The big economic headline was the explosion in small business optimism, posting the biggest monthly gain on record in the aftermath of Mr. Trump’s surprise win.
Yet while the perceived economic tailwinds are great and everyone seems excited about the future, something is keeping a cap on those animal spirits.
Market breadth, for one thing, remains a problem as buying interest in stocks narrows. Investor expectations may have come too far too fast, leaving the market vulnerable to disappointment heading into the inauguration as the post-election honeymoon gives way to the realities of governance and setting policy.
In fact, as noted by Jason Goepfert at SentimenTrader, breadth has narrowed to such a degree that Monday marked only the third time since at least 1984 that the Nasdaq composite index closed at a new high even though more issues declined than advanced.
That also happened in July 1998 and February 2012. Both times, stocks declined almost immediately afterward.

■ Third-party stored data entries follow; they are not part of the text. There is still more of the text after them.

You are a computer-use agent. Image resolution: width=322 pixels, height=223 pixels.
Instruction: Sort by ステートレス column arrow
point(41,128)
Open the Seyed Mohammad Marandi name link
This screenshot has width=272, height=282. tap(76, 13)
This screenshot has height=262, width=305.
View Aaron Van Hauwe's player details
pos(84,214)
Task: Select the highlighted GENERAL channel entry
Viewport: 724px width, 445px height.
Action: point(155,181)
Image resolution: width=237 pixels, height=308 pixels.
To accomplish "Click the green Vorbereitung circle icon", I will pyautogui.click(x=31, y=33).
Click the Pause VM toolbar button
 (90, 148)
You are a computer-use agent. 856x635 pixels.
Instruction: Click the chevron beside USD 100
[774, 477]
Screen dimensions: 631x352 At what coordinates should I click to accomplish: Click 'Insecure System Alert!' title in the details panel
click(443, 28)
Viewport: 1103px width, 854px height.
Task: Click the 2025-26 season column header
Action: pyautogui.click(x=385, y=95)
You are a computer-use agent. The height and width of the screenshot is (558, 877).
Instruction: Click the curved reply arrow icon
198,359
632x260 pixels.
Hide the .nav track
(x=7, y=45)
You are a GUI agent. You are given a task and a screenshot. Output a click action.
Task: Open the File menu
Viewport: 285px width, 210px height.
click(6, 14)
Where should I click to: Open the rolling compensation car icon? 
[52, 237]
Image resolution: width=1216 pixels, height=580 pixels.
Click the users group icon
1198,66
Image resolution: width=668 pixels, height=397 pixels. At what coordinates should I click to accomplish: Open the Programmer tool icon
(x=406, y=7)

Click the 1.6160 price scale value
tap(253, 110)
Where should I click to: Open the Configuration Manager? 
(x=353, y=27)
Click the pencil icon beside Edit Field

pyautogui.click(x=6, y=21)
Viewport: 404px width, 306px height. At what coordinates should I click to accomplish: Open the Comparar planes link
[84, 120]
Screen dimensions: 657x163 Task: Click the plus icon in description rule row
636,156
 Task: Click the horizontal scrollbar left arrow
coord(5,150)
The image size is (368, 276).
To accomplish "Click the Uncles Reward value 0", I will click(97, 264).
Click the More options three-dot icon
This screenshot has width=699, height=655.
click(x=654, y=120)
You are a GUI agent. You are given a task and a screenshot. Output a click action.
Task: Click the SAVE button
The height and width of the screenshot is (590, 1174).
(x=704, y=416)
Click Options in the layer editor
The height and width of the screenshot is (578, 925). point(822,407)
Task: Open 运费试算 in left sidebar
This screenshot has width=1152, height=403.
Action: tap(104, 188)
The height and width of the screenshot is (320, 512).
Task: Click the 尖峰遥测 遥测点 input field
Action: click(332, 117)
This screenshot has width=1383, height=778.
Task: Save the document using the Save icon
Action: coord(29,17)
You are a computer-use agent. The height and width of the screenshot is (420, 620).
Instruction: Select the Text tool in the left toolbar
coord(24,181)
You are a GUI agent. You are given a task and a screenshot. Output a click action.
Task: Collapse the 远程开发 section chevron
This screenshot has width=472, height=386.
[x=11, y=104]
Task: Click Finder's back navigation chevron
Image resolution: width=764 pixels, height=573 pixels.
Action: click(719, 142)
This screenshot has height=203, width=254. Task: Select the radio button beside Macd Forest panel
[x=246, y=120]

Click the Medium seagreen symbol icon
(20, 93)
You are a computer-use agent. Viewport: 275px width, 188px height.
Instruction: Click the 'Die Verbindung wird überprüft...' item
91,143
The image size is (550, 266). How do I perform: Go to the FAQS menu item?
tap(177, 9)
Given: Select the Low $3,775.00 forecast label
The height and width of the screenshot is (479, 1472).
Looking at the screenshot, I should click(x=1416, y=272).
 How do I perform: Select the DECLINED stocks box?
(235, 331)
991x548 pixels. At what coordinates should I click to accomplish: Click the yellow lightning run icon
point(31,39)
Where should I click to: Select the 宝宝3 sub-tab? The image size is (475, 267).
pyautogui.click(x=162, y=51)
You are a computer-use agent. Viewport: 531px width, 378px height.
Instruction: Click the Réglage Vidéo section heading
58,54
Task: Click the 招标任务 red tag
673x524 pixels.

In 1998, the index went on to lose a quarter of its value in the months that followed as Federal Reserve interest rate hikes destabilized foreign currency and bond markets. That’s somewhat similar to what’s happening now as the surge in the U.S. dollar and interest rates since the election has unnerved markets from China to Mexico.
In 2012, the Nasdaq recovered from a short-lived pullback to hit new highs before rolling over and losing 12 percent over the next couple of months.
It’s not just the Nasdaq that’s suffering from narrow breadth. The 20-day moving average of the New York Stock Exchange advance-decline line has rolled over to levels not seen since late November. It’s down 75 percent from the highs seen in early December.
The NYSE up volume ratio has been below 45 percent for the past three days, while stocks overall have barely budged. That has happened only one other time in the last 50 years (January 1970).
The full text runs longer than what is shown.